Bei der Kusa Schaltung wird meines Wissens ein Widerstand in die Zuleitung des Motors geschaltet. Nach dem Anlauf wird dieser dann überbrückt.
Aber dass nur ein Leiter geschaltet wird hab ich auch noch nicht gesehen, kann mir auch nur vorstellen dass das Drehmoment verringert werden soll.


----------



## Blockmove (10 April 2011)

Ich vermute mal, dass das Wegschalten einer Phase dazu dient den Umschaltruck von Schnell -> Langsam zu vermindern.

Sanfanlauf ist eher unwahrscheinlich, da der Widerstand fehlt. Der Widerstand ist zum Anlauf erdorderlich, um die Drehrichtung vorzugeben. Wenn du nur 2 Phasen an einen Motor anlegst, dann läuft er nicht immer mit der "passenden" Drehrichtung an. 

Gruß
Dieter


----------



## Rudi (10 April 2011)

Blockmove schrieb:


> Ich vermute mal, dass das Wegschalten einer Phase dazu dient den Umschaltruck von Schnell -> Langsam zu vermindern.
> 
> Sanfanlauf ist eher unwahrscheinlich, da der Widerstand fehlt. Der Widerstand ist zum Anlauf erdorderlich, um die Drehrichtung vorzugeben.
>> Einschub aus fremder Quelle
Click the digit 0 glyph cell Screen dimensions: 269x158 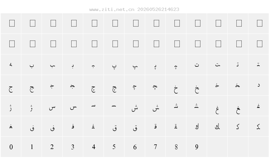click(11, 147)
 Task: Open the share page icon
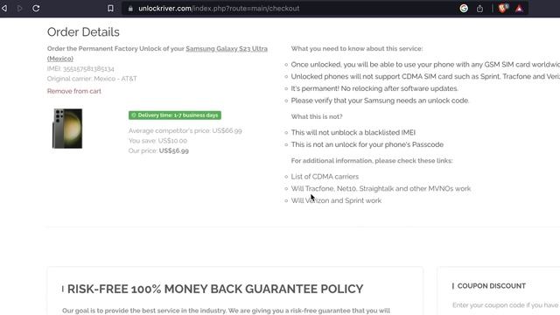pyautogui.click(x=480, y=8)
Wenn du nur 2 Phasen an einen Motor anlegst, dann läuft er nicht immer mit der "passenden" Drehrichtung an.
> 
> ...



Oder arbeiten die Antriebe gegeneinander ? Wird so ein Antrieb zum Bremsen oder Gegenhalten genutzt ?


----------



## IBFS (10 April 2011)

Also dieses Rätselraten - kennt sich damit den wirklich keiner aus?
Mittlerweile interessiert mich die Anwort auch.

Frank


----------



## JesperMP (10 April 2011)

Es wäre interessant zu wissen:
Was tun die zwei Motoren ?
Wann ist A3.5 aktiv ?


----------



## crash (10 April 2011)

Blockmove schrieb:


> Ich vermute mal, dass das Wegschalten einer Phase dazu dient den Umschaltruck von Schnell -> Langsam zu vermindern.
> 
> Gruß
> Dieter



genau so kenne ich das auch.
beim umschalten von schnell auf langsam läuft der antrieb einen moment auf zwei phasen damit der antrieb nicht abrupt abbremst.
die dritte phase wird etwas später zugeschaltet.


----------



## JesperMP (10 April 2011)

(quatsch gelöscht)


----------



## crash (10 April 2011)

es geht hier um die umschaltung von schnell nach langsam und nicht um eine drehrichtungsumkehr.


----------



## JesperMP (10 April 2011)

crash schrieb:


> beim umschalten von schnell auf langsam


Oh ja. Tschuldigung !


----------



## emilio1248 (12 April 2011)

crash schrieb:


> genau so kenne ich das auch.
> beim umschalten von schnell auf langsam läuft der antrieb einen moment auf zwei phasen damit der antrieb nicht abrupt abbremst.
> die dritte phase wird etwas später zugeschaltet.



Wie Blockmove undcrash schon gesagt haben. Ich kenne diese Schaltung von den Fahrantrieben eines Brückenkrans. Damit wird verhindert das beim zurückschalten auf die langsame Stufe die Antriebsräder auf der Kranbahn rutschen.

Gruß Emil


----------



## GS-Harri (15 April 2011)

Kenn ich auch aus älteren Steuerungen.

Beim Wegfall einer Phase nehmen Leistung und Wirkungsgrad ab, Drehfeld fängt an zu eiern (elliptisch), Erwärmung nimmt zu, deshalb nur für kurze Zeit nutzbar als Umschaltbetrieb.

Grüße
Harri


----------



## Tommi (23 April 2011)

crash schrieb:


> genau so kenne ich das auch.
> beim umschalten von schnell auf langsam läuft der antrieb einen moment auf zwei phasen damit der antrieb nicht abrupt abbremst.
> die dritte phase wird etwas später zugeschaltet.


 
Hallo,

ich wollte die Schaltung (Beitrag 1), seit ich dieses Thema gelesen habe, mal selbst ausprobieren.

Heute morgen endlich geschafft:

Der Effekt macht sich auch schon bei kleinen polumschaltbaren
Motoren (0,18/0,12kW) im Leerlauf (nur Getriebe) bemerkbar!

Wieder was gelernt! :s12: 

Gruß
Tommi


----------



## thomass5 (23 April 2011)

...hängt Last hintendrann und bleibt die Phase weg (Kontakt abgebrannt) dann rumpelt es ordentlich...

Thomas


----------